Jinxin Fertility Group reported 2023 revenue of Rmb2.79bn (+18% YoY), and net profit of Rmb345m (+185% YoY). Excluding one-off items, its adjusted net profit reached Rmb471m (+72% YoY), in line with our expectation. The total number of IVF treatment cycles increased 16% YoY to 30,368 in 2023. Its blended gross margin increased 5.2ppts YoY to 42.2% in 2023. Its selling and distribution expense ratio increased 0.5ppts YoY to 6.9% in 2023. In addition, the company announced the dividend of HK$5.95 cents per share in 2023 (vs nil for 2022). We maintain our adjusted EPS forecast of Rmb0.20 (+13% YoY) in 24E, Rmb0.24 (+19% YoY) in 25E and forecast Rmb0.27 (+14% YoY) in 26E. We lower our target price from HK$7.26 to HK$4.19. With 72% upside, we maintain BUY rating.

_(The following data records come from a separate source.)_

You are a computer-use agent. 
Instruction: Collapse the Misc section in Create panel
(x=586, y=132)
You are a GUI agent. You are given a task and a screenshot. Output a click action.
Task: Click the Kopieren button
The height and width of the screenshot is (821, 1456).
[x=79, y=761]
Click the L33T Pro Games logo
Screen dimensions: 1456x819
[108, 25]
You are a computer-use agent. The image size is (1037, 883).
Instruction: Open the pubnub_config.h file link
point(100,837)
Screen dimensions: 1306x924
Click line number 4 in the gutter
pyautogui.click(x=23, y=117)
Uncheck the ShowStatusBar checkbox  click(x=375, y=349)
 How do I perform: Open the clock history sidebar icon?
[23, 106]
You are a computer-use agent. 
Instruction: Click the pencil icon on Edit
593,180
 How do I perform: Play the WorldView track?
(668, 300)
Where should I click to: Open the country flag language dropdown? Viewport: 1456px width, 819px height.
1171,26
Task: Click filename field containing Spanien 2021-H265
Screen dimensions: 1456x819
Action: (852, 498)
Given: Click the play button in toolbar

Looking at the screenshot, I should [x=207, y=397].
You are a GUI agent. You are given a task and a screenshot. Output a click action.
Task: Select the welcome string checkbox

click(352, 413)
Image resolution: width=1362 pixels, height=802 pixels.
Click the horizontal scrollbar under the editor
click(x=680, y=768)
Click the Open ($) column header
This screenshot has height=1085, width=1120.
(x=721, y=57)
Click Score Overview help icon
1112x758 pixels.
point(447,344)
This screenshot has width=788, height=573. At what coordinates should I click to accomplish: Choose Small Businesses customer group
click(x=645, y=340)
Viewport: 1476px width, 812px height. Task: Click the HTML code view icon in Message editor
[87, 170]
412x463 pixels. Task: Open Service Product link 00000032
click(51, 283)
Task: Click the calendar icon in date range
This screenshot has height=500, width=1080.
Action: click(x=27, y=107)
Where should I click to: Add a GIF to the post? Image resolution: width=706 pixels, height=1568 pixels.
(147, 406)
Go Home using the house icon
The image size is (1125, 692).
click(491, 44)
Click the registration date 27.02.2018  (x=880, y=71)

New growth drivers of business in Chengdu and Shenzhen. Revenue of Chengdu reached Rmb1.47bn (+6% YoY), with Chengdu’s ARS revenue growing 16% YoY due to the rising IVF cycles and demand for premium services while the revenue from obstetrics, gynecology and pediatrics business slightly declined 1% YoY to Rmb577m in 2023. With the approval of qualification of PGT for Jinxin’s Chengdu hospital and other newly launched businesses, such as ophthalmology and stomatology, we expect the solid growth of its Chengdu business. In addition, revenue of Shenzhen and HK reached Rmb407m (+17% YoY) and Rmb67m (+12% YoY) in 2023, together representing 17% of Jinxin’s total revenue. The relocation of new property in Shenzhen is expected in 1H25E, which will further increase its business coverage, expand the VIP service, and provide services for patients from the Greater Bay Area.
Ramp-up of Yunnan and Wuhan hospitals. In 2023, revenue of Wuhan increased 125% YoY to Rmb38m, with significant decline of losses since the resumption of its IVF license. In addition, revenue from the Yunnan hospitals grew 155% YoY to Rmb236m, with the number of IVF treatment cycles rising 28% YoY. With the enhanced business structure of hospitals in Yunnan and Wuhan, we expect the company to gain more market shares.
Continuous recovery of overseas business. As for US business, with the recovery of the number of international patients in 2023 to c.50% of that prior to the pandemic, the revenue of the HRC grew 23% YoY to Rmb568m, representing c.20% of its total revenue in 2023. With the recovery of international flights, we expect the continuous recovery of its US business. In 2023, the company recruited six new doctors for HRC and the company expects to further expanded its business network by establishing new clinics and recruiting more physicians in 2024E. In addition, revenue of Laos reached Rmb3m, with the trial operation since August 2023. Given the growth potentials of ARS market, the company expects to explore M&As opportunities in Southeast Asia.
Maintain BUY. We maintain our adjusted EPS forecast of Rmb0.20 (+13% YoY) in 24E, Rmb0.24 (+19% YoY) in 25E and forecast Rmb0.27 (+14% YoY) in 26E. We lower our target price from HK$7.26 to HK$4.19. With 72% upside, we maintain BUY rating.
Risks: lower-than-expected business recovery after the pandemic; larger-than-expected price cut of IVF treatment cycle.